There is no sound, just black and white footage taken by a 16 mm camera, a steady hand and an eye for framing. Samuel Fuller’s narrates the happenings in his gruff but eloquent way. His is a voice of clarity and resolve that bears witness, daring the deniers to dispute what he has seen, one that is scarred by too many cigars, too much rowdiness and memories such as these.

It is a marvelous voice. It is the voice of an old man.

It is his first film.

“I had a helluva opportunity to cover the biggest crime story of the century and nothing was going to stop me from being an eye witness”

In 1942 a twenty-nine year old Samuel Fuller was a private in the 16th Infantry Regiment of the famed 1st Infantry Division. Members of the 1st Infantry wore the distinctive red 1 insignia as their shoulder patch, hence the nickname The Big Red One.

The first action that Fuller saw was during the invasion of North Africa in a minor skirmish with the Vichy French in Morocco. Fighting heated up considerably as the regiment moved further inland. Then it was on to Sicily where the stakes became higher as did the death toll in battles with German Panzer divisions. During this roughly two year period, Fuller penned the pulp novel, The Dark Page.

Now thoroughly battle-tested, The Big Red One stormed Omaha Beach at Normandy on June 6, 1944. The 1st Infantry Division was responsible for invading the east side of the beach.

Fuller’s Company I landed off course at the extreme east end. They took tremendous fire but made it to the base of the bluffs relatively intact. Then they began the near suicidal mission of scaling bluff fortifications depicted in Saving Private Ryan where the 29th Infantry Division and Battalions of Rangers stormed the bluffs on the west side of Omaha. Once atop the bluffs, Company I fought their way inland where they dodged mine fields and engaged in hand to hand combat with the enemy.

Normandy proved to be the beginning of the end for German armed forces already  weakened by the failed invasion of the Soviet Union. Still, Nazi troops were a ferocious fighting force fueled by the Aryan superman myth and copious supplies of government issued methamphetamine. (The allies used speed too, but in the less devastating form of Benzedrine.)

From the bluffs of Normandy The Big Red One continued their march through France where every battle became fiercer as the Germans engaged desperate, but ultimately futile, attempts to drive the Allies away from their borders. Once inside Germany the 1st Infantry Division fought at the Battle at Hurtgen Forrest, the Battle of the Bulge, through the Harz Mountains and finally into Czechoslovakia.

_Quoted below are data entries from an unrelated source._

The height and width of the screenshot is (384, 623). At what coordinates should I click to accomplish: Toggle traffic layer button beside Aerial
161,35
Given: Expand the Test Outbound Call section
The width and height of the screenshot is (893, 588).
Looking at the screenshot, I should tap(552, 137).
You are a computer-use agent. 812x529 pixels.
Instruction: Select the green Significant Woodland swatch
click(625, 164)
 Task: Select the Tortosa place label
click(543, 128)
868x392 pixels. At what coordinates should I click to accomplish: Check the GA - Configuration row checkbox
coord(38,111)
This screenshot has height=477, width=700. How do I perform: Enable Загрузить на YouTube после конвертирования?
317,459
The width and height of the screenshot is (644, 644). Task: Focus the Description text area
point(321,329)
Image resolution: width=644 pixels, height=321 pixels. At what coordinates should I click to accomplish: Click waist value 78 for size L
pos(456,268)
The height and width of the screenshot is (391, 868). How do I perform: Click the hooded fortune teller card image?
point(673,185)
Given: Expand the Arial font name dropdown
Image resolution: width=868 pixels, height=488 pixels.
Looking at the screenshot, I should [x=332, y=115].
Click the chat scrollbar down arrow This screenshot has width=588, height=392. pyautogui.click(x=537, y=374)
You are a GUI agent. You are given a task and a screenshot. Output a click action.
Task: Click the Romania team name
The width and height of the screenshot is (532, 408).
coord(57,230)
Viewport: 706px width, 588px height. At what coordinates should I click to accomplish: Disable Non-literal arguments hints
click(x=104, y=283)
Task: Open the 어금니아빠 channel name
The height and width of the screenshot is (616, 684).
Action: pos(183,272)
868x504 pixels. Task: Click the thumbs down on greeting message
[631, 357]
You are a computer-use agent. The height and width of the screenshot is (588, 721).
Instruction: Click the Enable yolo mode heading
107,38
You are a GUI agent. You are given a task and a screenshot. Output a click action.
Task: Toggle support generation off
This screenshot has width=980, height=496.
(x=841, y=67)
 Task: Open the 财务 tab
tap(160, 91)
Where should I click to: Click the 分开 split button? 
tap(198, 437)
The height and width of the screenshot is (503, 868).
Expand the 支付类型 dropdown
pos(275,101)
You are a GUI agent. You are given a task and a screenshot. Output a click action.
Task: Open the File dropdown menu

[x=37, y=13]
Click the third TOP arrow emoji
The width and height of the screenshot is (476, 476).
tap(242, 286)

On May 6, 1945, the 16th Infantry Regiment approached the city of Falkenau where they took heavy artillery fire that knocked out four of their tanks. Fierce fighting ensued all day and the regiment suffered heavy casualties. The next morning fighting resumed before commanding artillery officer General Clift Andrus issued an order to “cease all forward movement.” Two hours later, in the early afternoon of May 7th, Germany surrendered.

Three days later the 16th Regiment encountered armed resistance from SS guards as they reached the inauspicious watchtowers of Konzentrationslager Falkenau only a few thousand yards from the picturesque city. As the regiment stormed the camp, Fuller dove behind a big white mound and returned fire from the last SS defenders.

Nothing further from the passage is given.